Professional Certificate Courses
Security of Platform / Operational Technology Systems (SPOTS)
Serials: Fall 2021, Winter 2023
This course provides a comprehensive introduction to cybersecurity issues unique to platform and operational technology systems. The course is engineering focused and includes advanced technical concepts within computer security. This course prepares students to guide and/or provide advice to Weapons System Managers (WSMs) and/or Project Management Offices (PMOs) on platform/OT cybersecurity matters such as security threat and vulnerability assessments, security architecture and protection measures, and defensive cyber operation support.

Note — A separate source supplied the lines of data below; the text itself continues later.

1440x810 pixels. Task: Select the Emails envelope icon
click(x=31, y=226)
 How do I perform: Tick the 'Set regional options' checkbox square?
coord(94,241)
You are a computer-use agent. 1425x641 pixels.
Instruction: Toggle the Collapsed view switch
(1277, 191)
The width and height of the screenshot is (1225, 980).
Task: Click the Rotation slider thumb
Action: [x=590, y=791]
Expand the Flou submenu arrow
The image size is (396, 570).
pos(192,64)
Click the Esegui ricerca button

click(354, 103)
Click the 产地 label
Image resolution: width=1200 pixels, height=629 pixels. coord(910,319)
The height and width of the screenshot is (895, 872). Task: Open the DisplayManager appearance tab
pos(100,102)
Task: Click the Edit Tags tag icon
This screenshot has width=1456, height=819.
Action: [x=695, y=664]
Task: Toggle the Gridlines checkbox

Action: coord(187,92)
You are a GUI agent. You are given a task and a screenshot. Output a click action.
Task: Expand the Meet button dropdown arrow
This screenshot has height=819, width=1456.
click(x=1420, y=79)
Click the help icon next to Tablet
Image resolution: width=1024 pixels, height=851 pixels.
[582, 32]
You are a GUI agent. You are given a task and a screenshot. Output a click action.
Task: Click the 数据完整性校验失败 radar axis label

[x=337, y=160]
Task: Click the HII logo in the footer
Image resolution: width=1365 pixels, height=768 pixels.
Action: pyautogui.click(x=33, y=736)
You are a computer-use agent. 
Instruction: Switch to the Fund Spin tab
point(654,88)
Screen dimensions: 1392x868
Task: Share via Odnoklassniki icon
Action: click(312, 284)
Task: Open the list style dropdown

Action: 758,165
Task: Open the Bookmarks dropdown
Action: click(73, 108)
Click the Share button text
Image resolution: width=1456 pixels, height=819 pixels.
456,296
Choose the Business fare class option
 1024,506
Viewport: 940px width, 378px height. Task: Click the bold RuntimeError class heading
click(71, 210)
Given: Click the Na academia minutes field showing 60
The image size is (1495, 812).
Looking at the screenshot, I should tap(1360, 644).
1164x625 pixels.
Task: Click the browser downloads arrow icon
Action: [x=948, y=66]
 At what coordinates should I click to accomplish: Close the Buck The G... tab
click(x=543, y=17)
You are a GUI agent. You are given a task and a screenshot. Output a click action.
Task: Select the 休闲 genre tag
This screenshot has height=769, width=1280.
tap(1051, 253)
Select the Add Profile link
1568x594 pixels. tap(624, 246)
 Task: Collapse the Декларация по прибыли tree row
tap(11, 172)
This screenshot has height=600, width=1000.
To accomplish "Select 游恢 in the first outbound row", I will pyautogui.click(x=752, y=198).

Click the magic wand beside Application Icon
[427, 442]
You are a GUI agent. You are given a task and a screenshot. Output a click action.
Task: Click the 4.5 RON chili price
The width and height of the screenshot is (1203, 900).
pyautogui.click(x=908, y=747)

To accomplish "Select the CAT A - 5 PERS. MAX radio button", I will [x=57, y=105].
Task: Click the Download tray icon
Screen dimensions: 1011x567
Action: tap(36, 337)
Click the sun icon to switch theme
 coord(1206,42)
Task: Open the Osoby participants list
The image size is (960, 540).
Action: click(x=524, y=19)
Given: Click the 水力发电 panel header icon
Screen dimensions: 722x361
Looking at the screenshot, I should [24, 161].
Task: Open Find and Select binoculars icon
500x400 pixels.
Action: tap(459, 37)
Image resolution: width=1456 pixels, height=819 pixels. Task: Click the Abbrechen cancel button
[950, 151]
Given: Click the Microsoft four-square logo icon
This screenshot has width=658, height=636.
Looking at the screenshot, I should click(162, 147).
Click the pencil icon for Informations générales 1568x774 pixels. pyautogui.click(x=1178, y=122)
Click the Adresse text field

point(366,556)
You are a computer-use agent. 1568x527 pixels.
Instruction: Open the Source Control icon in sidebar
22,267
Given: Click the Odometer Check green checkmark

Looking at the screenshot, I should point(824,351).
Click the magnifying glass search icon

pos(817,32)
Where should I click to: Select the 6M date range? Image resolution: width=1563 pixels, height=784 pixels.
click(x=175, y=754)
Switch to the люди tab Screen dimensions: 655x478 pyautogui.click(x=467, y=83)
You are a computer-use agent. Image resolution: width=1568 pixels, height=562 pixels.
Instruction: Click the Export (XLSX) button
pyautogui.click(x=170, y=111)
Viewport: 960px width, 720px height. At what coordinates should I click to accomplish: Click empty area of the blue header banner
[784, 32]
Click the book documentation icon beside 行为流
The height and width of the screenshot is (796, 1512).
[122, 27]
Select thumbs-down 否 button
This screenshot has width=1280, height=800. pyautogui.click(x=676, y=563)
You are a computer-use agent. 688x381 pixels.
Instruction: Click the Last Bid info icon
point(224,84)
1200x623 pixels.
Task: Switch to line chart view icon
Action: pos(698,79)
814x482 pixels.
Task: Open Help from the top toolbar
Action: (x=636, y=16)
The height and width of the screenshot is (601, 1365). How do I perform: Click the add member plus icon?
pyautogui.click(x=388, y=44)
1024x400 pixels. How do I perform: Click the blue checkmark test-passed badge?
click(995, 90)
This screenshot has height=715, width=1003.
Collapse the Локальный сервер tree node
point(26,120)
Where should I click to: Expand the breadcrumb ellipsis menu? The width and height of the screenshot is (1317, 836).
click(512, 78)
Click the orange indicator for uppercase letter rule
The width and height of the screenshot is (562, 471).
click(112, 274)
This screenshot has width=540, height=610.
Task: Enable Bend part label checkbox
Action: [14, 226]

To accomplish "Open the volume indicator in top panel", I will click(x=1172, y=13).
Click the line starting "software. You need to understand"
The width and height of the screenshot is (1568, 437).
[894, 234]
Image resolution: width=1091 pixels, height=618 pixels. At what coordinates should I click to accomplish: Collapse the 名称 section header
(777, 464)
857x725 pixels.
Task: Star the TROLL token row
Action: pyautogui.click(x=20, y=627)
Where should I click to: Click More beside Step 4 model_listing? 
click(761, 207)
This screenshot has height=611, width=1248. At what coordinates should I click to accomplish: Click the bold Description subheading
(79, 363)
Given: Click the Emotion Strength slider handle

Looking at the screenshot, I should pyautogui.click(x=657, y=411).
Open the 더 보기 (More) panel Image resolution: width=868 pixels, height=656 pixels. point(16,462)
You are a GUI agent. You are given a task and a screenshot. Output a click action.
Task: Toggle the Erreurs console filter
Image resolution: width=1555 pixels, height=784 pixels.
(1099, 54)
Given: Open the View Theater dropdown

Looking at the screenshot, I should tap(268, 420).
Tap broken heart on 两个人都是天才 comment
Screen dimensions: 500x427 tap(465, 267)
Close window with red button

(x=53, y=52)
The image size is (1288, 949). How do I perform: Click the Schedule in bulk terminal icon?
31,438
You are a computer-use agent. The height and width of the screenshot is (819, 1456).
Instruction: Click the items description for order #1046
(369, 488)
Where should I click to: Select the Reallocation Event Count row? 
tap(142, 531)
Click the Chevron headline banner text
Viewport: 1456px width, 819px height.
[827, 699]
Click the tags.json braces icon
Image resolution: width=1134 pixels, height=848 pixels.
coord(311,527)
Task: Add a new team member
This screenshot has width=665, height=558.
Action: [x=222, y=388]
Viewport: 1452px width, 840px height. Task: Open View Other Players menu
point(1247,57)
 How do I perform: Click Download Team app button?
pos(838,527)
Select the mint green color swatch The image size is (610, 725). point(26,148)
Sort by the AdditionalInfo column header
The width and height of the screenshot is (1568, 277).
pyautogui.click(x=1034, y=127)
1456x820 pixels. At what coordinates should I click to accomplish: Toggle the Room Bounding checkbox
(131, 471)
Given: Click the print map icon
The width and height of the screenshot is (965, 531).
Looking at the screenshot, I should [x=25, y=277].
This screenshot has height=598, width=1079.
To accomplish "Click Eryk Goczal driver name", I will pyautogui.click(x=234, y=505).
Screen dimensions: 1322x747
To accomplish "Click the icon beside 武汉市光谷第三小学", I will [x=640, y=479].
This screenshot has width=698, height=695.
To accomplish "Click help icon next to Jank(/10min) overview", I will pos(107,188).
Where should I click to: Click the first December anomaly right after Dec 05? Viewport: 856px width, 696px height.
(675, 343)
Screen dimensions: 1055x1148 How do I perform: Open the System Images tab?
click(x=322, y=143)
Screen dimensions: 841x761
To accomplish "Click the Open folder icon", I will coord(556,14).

I developed and taught the Security Architecture module, which covers topics on Security Architecture Design Principles; Encryption, Authentication and Authorization; and Segmentation. I also developed various laboratory exercises encompassing live capture of 1553 databus traffic, traffic analysis, and attack techniques, as well as a laboratory exercise involving the vulnerabilities associated with Software System Updates for operational technologies involving insider threats & waterhole attacks exploiting data authentication and segmentation vulnerabilities.
Short Course in Networks and Security (SCINS)
Serials: Fall 2021, Winter 2022
The primary objective of this course is to provide students with an introduction to computer networks and to the security issues surrounding computer networks. The philosophy throughout the course is to provide a high ratio of hands-on practice to class-based learning. The course is designed to provide the foundation material necessary before attending more specialized training in computer security.
I taught the Operating System Security module. Lecture topics include an introduction to operating systems, basic Windows architecture, vulnerabilities and defences, basic UNIX architecture, vulnerabilities and defences, and file systems.